Driven by an interminable search for self, but detoured by his memories of the past, man loses his way to self, in status-seeking behavior. By now, he has been, in turn, just another animal, a sacrificer of self, a vassal and a social and industrial automaton, but the large mass of men have never been anything. Urged on to be something, they gravitate to wasteful materialism, position, prestige, Cadillacs, swimming pool and other status-like symbols. Man, at this level, wants the esteem of others, wants to be appreciated by others, and wants to be recognized by them as standing out. To get esteem from others, and to bolster his own feeling of importance, man seeks to be something before any and all. Since he meets many people, demanding many things, and since he must be someone in the eyes of all, the status-seeker has to contrive all kinds of attention-getting actions, and has to become a skillful role player. He is all things to all people, and tries to be esteemed by everyone or by anyone. He is, on any one day, many selves, but never himself. He is tops at what his girl-friend wants him to be, the best grandson to the doting grandmother, the company man of all company men, the civic leader of all civic leaders, and the best beatnik of them all. To the status-seeker, the moral of life is the life which enables him to succeed. If the behavior gains for him esteem, the character of the behavior is unimportant. If it enable him to stand out, it is good behavior, no matter how devious it is, because proper behavior brings him recognition and leads him to feel he has arrived. But, arrived he has not, because his roles are false. They require of him less than he has to give - - - his humanness. He has not arrived because earlier stages of ethical development constrict the more human characteristics of cognition, compassion and appreciation of the beauty of it all. Yet, man is sufficiently perceptive to have a glimmer of insight into his future, and this faint glimpse of tomorrow leads him to higher ethical levels. These shall be called in turn the cognitive, the compassion ethic, the ethic of awe and the human ethic.

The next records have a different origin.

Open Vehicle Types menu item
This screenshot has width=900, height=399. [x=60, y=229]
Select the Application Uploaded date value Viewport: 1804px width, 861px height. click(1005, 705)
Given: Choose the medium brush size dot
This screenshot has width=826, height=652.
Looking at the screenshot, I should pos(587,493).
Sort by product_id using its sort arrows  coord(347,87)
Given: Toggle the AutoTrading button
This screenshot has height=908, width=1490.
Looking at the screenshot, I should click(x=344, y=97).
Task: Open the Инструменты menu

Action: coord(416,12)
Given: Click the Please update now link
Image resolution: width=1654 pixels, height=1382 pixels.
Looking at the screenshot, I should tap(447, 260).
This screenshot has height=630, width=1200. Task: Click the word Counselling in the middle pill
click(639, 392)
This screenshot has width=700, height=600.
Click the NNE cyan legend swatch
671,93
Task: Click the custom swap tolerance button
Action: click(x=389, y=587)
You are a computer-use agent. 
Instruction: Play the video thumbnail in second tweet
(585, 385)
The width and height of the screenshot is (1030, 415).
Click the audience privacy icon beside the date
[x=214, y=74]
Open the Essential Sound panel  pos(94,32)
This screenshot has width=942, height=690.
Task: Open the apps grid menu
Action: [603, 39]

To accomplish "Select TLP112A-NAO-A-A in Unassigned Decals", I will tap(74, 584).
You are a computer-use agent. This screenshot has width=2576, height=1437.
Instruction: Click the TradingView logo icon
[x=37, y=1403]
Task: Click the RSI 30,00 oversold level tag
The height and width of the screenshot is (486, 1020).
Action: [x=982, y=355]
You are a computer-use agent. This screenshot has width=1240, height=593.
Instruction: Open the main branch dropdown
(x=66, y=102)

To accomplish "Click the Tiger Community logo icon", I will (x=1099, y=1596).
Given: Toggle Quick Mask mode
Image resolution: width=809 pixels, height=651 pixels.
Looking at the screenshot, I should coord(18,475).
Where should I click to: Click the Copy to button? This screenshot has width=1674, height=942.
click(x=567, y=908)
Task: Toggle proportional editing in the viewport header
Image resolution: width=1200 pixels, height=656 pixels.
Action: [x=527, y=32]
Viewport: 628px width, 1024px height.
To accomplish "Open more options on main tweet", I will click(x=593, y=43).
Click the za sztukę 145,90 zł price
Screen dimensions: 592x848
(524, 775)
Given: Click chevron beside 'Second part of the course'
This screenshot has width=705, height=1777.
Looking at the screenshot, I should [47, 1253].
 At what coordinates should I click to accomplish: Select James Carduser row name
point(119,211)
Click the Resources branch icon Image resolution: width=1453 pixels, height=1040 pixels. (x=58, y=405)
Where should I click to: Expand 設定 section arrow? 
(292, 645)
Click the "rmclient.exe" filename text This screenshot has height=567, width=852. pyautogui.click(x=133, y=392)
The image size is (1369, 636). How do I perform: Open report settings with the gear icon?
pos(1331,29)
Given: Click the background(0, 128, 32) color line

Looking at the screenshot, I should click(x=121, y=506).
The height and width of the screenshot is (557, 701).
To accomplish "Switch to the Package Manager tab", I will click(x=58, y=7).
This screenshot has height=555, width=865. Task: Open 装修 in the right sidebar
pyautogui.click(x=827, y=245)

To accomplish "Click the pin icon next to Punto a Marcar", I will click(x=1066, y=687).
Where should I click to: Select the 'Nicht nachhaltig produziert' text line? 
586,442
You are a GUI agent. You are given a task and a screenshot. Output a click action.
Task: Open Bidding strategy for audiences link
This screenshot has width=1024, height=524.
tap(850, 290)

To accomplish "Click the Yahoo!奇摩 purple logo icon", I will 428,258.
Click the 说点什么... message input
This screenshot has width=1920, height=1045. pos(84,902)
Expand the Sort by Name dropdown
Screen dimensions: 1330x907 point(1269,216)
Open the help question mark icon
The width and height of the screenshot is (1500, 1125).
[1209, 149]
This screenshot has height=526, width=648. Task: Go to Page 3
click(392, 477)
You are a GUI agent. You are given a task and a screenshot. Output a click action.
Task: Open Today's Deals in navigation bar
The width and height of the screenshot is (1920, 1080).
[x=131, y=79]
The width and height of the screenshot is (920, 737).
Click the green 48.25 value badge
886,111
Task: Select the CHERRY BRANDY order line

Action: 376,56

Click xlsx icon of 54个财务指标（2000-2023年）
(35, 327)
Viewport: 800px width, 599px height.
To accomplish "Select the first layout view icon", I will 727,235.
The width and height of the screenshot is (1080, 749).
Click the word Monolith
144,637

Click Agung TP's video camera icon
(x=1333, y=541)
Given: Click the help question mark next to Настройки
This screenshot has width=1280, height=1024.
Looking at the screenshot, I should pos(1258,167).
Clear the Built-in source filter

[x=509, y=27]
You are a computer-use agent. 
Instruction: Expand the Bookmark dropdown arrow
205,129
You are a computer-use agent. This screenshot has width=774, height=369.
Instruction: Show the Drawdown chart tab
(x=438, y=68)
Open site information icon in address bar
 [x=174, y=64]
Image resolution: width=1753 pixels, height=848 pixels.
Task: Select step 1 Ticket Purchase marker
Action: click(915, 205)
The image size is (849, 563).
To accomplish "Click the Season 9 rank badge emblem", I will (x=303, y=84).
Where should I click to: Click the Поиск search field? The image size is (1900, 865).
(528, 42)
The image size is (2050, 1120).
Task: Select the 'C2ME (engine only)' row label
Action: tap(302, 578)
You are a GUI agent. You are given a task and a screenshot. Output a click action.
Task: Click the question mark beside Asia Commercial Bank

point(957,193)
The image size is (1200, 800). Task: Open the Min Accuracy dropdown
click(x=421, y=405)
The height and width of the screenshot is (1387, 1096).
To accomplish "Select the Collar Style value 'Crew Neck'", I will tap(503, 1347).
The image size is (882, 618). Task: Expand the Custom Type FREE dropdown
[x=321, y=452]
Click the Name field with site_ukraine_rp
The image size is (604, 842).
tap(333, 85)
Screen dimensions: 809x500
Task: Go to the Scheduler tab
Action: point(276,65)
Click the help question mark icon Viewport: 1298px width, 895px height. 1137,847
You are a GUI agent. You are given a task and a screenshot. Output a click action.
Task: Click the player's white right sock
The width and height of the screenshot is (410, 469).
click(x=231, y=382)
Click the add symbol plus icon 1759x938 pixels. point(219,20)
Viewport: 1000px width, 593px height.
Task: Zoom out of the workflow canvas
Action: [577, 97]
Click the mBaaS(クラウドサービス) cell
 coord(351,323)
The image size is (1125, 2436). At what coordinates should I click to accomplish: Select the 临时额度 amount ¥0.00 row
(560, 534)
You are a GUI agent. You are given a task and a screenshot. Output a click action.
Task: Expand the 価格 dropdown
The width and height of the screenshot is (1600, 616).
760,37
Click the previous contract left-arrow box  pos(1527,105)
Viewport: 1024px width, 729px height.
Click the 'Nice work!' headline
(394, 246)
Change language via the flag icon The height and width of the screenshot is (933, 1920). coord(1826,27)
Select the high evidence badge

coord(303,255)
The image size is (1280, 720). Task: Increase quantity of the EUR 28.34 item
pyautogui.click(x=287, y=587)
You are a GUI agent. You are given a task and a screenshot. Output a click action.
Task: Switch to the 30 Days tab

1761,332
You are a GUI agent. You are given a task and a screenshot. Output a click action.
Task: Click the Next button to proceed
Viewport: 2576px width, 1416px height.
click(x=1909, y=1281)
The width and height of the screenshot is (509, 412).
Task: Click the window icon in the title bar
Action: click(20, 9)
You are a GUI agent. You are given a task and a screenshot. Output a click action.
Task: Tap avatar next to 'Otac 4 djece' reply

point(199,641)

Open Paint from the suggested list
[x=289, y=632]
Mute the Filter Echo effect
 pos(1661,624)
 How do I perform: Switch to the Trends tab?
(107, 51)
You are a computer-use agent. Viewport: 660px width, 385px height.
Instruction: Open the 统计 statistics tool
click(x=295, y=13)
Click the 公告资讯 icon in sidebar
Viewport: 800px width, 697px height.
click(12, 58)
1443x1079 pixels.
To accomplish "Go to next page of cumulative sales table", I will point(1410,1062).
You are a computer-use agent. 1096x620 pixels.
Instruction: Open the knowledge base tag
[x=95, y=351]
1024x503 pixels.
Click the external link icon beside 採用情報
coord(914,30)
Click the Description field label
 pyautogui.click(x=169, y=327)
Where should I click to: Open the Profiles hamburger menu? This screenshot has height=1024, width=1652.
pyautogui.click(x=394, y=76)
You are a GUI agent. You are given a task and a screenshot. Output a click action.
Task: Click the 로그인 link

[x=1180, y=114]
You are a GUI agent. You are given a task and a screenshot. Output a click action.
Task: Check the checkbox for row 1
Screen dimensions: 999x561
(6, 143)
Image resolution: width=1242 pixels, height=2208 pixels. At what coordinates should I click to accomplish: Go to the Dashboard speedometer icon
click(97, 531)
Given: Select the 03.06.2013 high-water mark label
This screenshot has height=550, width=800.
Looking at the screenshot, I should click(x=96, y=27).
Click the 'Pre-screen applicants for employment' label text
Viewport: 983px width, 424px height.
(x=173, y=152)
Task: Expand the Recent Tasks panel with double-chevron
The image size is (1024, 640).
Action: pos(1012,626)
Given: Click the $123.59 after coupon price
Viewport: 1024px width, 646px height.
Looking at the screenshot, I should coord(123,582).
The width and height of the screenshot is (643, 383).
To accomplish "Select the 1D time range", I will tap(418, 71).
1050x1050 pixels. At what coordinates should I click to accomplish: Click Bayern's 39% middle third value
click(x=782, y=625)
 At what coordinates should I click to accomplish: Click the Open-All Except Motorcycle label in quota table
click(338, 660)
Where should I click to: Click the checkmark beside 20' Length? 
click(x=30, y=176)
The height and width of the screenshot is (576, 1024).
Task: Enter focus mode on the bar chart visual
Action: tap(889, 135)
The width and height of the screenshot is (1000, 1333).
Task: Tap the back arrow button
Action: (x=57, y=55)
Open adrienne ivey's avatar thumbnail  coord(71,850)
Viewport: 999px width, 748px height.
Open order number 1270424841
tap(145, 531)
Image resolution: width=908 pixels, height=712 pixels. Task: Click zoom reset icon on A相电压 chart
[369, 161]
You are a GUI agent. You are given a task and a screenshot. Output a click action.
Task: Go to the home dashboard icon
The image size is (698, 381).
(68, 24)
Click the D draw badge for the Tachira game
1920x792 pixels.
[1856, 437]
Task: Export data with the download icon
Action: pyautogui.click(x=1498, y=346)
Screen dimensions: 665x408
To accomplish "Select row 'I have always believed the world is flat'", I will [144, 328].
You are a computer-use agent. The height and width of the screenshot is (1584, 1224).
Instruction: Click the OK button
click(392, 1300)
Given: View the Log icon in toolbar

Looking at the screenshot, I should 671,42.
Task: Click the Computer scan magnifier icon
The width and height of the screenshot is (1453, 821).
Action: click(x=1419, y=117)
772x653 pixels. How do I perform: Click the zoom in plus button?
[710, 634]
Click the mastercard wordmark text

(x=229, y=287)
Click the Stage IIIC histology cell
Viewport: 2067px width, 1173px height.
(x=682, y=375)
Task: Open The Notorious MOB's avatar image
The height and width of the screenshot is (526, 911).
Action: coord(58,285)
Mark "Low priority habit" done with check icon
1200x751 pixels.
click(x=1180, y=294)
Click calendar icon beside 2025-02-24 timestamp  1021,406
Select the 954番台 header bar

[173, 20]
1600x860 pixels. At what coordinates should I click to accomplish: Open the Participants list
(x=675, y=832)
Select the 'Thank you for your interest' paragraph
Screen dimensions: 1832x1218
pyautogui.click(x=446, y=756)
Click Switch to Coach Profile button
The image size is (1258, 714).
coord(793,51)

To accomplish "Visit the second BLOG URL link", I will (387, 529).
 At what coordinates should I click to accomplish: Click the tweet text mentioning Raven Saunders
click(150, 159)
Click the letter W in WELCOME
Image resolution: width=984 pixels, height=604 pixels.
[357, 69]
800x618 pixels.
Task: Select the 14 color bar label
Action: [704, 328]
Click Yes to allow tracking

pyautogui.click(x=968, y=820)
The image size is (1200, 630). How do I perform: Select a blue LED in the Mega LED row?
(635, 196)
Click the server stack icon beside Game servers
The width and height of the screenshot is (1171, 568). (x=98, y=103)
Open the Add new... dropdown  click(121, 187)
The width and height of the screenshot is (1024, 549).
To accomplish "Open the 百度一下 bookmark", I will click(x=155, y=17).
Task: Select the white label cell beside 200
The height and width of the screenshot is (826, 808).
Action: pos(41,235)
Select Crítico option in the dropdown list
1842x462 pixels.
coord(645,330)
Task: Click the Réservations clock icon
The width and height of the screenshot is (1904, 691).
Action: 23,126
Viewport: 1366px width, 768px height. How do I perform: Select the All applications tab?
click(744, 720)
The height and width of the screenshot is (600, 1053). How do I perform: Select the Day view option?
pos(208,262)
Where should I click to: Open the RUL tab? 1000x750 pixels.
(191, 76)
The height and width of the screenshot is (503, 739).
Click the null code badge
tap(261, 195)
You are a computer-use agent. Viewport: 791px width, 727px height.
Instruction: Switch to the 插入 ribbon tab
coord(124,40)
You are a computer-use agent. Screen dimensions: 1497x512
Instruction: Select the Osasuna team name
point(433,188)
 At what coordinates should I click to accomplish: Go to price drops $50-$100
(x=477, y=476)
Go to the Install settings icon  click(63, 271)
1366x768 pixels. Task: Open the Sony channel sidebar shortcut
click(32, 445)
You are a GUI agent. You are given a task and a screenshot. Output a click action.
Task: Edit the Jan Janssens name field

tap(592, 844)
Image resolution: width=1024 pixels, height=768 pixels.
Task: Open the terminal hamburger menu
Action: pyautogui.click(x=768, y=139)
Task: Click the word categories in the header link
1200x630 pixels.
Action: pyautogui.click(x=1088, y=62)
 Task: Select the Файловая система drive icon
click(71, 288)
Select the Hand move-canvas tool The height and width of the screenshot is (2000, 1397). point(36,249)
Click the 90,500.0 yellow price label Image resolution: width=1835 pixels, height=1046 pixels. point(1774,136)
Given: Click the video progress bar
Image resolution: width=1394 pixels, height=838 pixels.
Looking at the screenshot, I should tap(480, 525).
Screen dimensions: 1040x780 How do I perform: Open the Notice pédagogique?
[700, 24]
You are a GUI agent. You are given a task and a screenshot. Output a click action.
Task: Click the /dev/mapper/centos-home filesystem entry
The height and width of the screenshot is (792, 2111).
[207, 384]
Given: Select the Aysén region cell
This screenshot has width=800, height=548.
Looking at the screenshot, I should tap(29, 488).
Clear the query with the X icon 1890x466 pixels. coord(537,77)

Western man this moment in history, is approaching his great divide, the point between lower and higher ethical systems. Across this psychological space, he will become what he is ordained to be, and his ethics will be human ethics, ethics that are good for man in his life, not after life; that are good for him, not his superior; that are good for him, not his group, that are good for him, not his ego.

On the other side of ethical development, he may be the doer of greater things or lesser things. He will become gradually his moral percepts. If ever man leaps to this great beyond, there will be no bowing to suffering, no vassalage, no peonage. There will be no shame in behavior, for man will know it is human to behave. There will be no pointing of the finger at other men, no segregation, depredation or degradation in behavior. Man will be driving forth on the crest of human ethics, rather than vacillating and swirling in the turbulence of partial human ethics blocked from playing themselves out on the sands of time.

The fifth ethical level develops from man’s need for self respect, which now revitalizes and reorganizes his capacities to do and to know. Man has done previously,and he has learned previously, but the purpose of doing and knowing now changes radically. Previously, he learned in order to assure himself that he would survive, that he would be safe, that he would gain approval, and that he would gain the esteem of others, and the knowledge he sought was a means to these ends. Now, something occurs which changes markedly his behavior. That most specifically human capacity, cognition, previously hobbled by the more narrow, more animal-like needs of man, becomes suddenly free. At earlier levels of development, man did in order to survive, and created to assure everlasting life; he did in order to ward off danger, and created to assure his own personal security; he did in order to get approval, and created only to test if approval was certain; he did in order to stand out, and created to assure that the attention would come. But now, with his energies freed for cognitive roaming, he focuses down upon himself. The picture revealed is not pleasant. Lit up in devastating details, is man’s failure to be what he might be. Triggered by this revelation, man leaps out in search of a life where he can be more than a sufferable parasite, and man seeks a foundation for his self-respect, which will have a firm base in reality. This firm base he finds when he creates his fifth ethical system, an ethical system rooted in human knowledge and cosmic reality. This I call the cognitive ethic.